**PROVIDED PASSAGE**
Australia pick team for the future, but at what cost?

Doug Bollinger… among the many shocking omissions © Getty Images


By Adrian Meredith


Australia‘s selectors named a very controversial squad for the Test series in Sri Lanka in August, controversial because it is missing a number of in-form and quality players, who have been replaced by out-of-form newcomers.


With just eight quality players, Australia have given a massive advantage even before the start of the series.


Test squad: Shane Watson, Phillip Hughes, Ricky Ponting, Michael Clarke (c), Michael Hussey, Usman Khawaja, Shaun Marsh, Brad Haddin (wk), Mitchell Johnson, Ryan Harris, Peter Siddle, Trent Copeland, James Pattinson, Nathan Lyon, Michael Beer.


Player analysis:


Shane Watson is a must for any Australian team and is right now the best player in the Australian international scene. He is a solid opening batsman without being remarkable who occasionally bowls, but when he is on song he is remarkable.

**DATA PROVIDED**
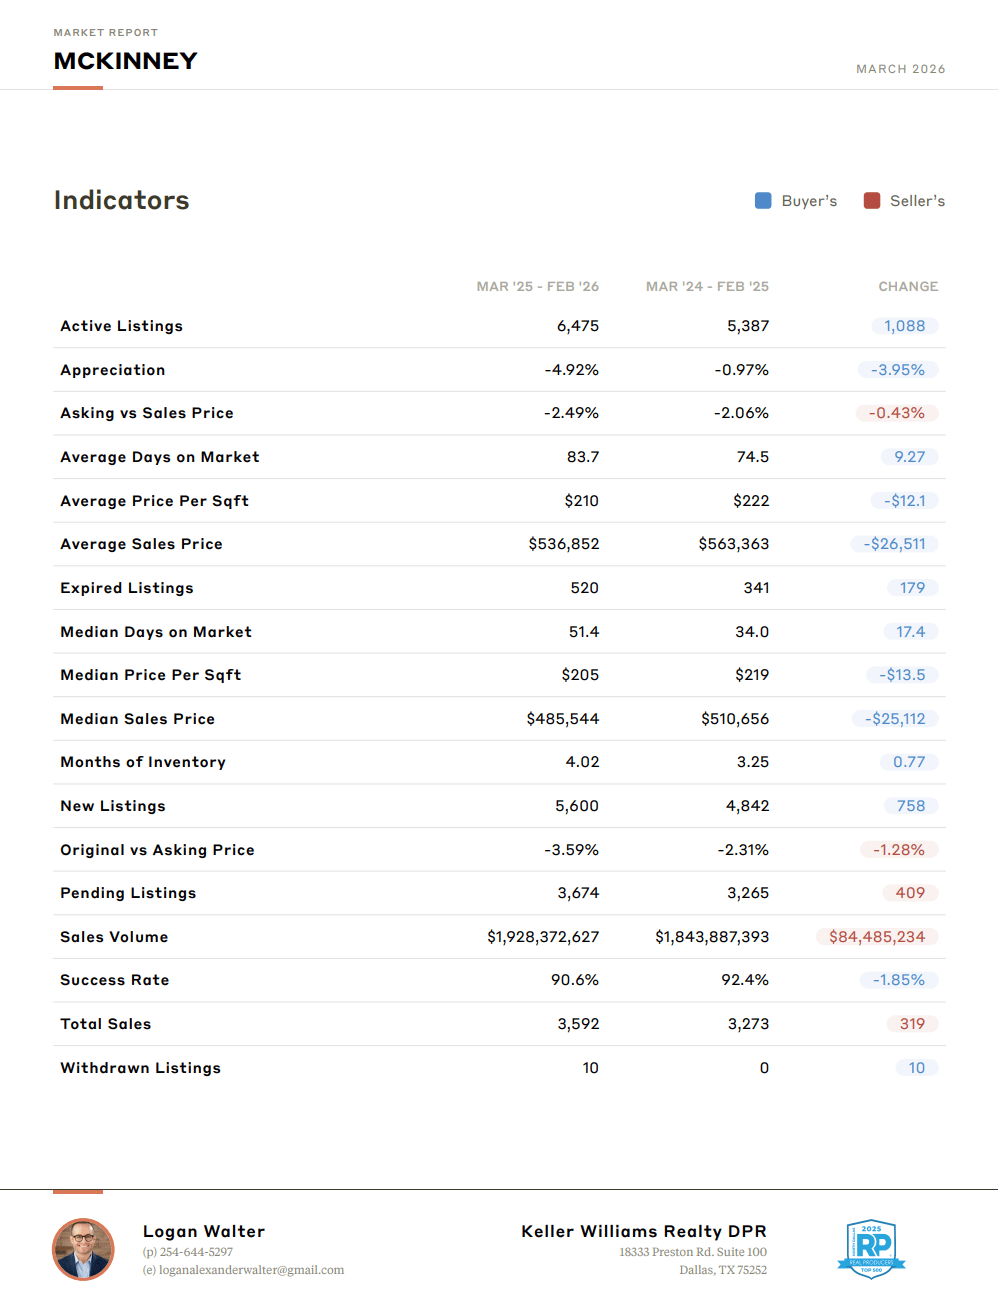998x1308 pixels.
Task: Click the Withdrawn Listings change badge 10
Action: click(x=916, y=1068)
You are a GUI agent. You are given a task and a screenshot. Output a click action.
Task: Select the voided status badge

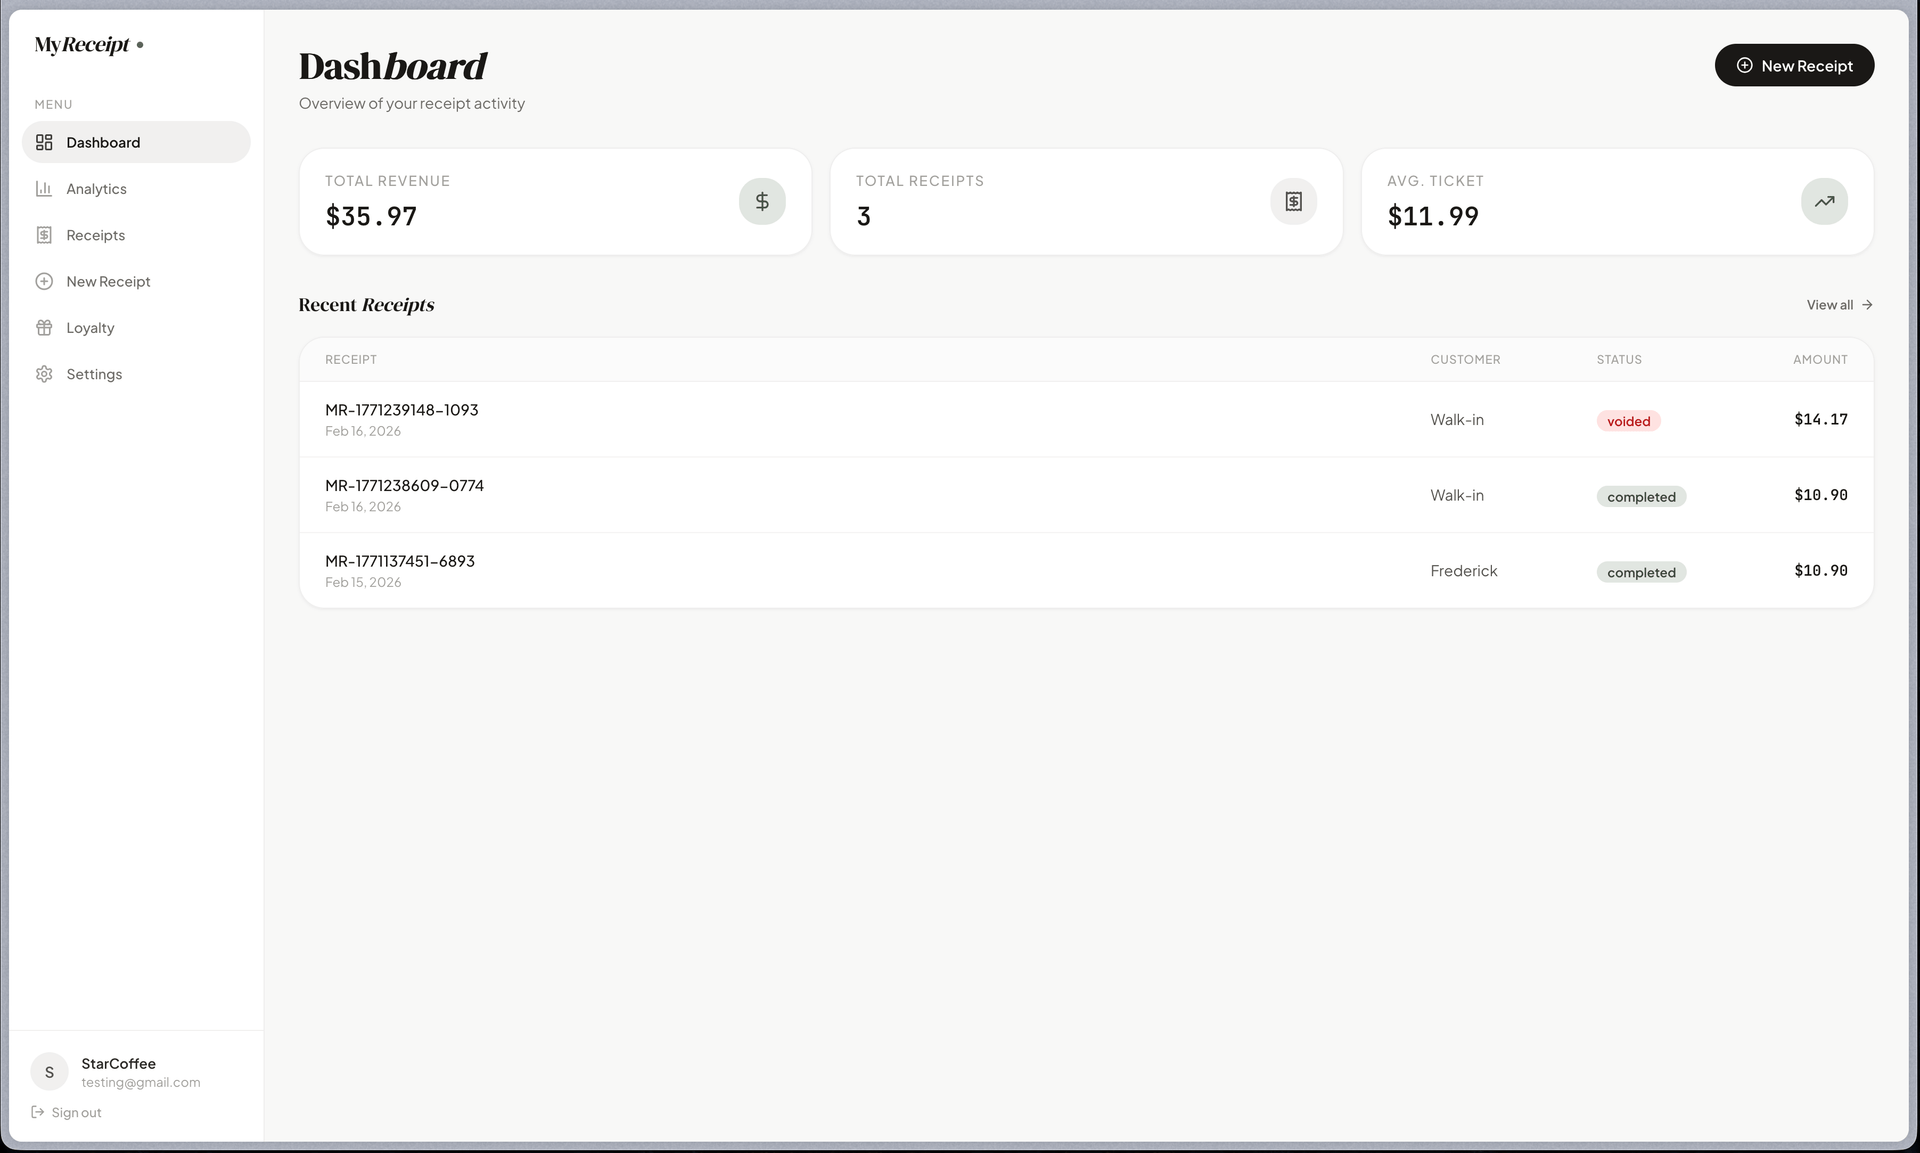click(1627, 420)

**PROBLEMS AND TASKS**
A. Write out every line of the records verbatim, omitting the pictures.
B. Continue the cricket article on Australia's Test squad for Sri Lanka from its final sentence.
The cricket article and the records come from unrelated sources.

**EXPECTED RESPONSES**
A.
998x1308 pixels.
Task: Click the Withdrawn Listings change badge 10
Action: click(x=916, y=1068)
You are a GUI agent. You are given a task and a screenshot. Output a click action.
Task: Select the voided status badge

click(1627, 420)

B.
Phillip Hughes is woefully out of form and has been since the 2009 Ashes series when Steve Harmison found him out in a big way. After two years of averaging around 20 in first-class cricket, he was gifted a spot in the Australian Test team to replace the injured Simon Katich. In spite of failing in the Ashes, he was offered a contract ahead of Katich! Sure, he did well against a Zimbabwe A side, but does that really count? Everyone did well against them! His inclusion, while somewhat predictable, looks very foolish.


Ricky Ponting has been out of form ever since his unofficial co-captains Adam Gilchrist, Shane Warne, Glenn McGrath and Matthew Hayden retired in a heap around 2008 or so. Perhaps it is because he now was forced to focusing on captaining the team, instead of just letting his co-captains do it. Perhaps now that he is free from the burden of captaincy he will actually become a good player again. Or, alternatively, perhaps he is just woefully out of form, is old, and will never recover it. It is a risk to take him but perhaps a risk worth taking.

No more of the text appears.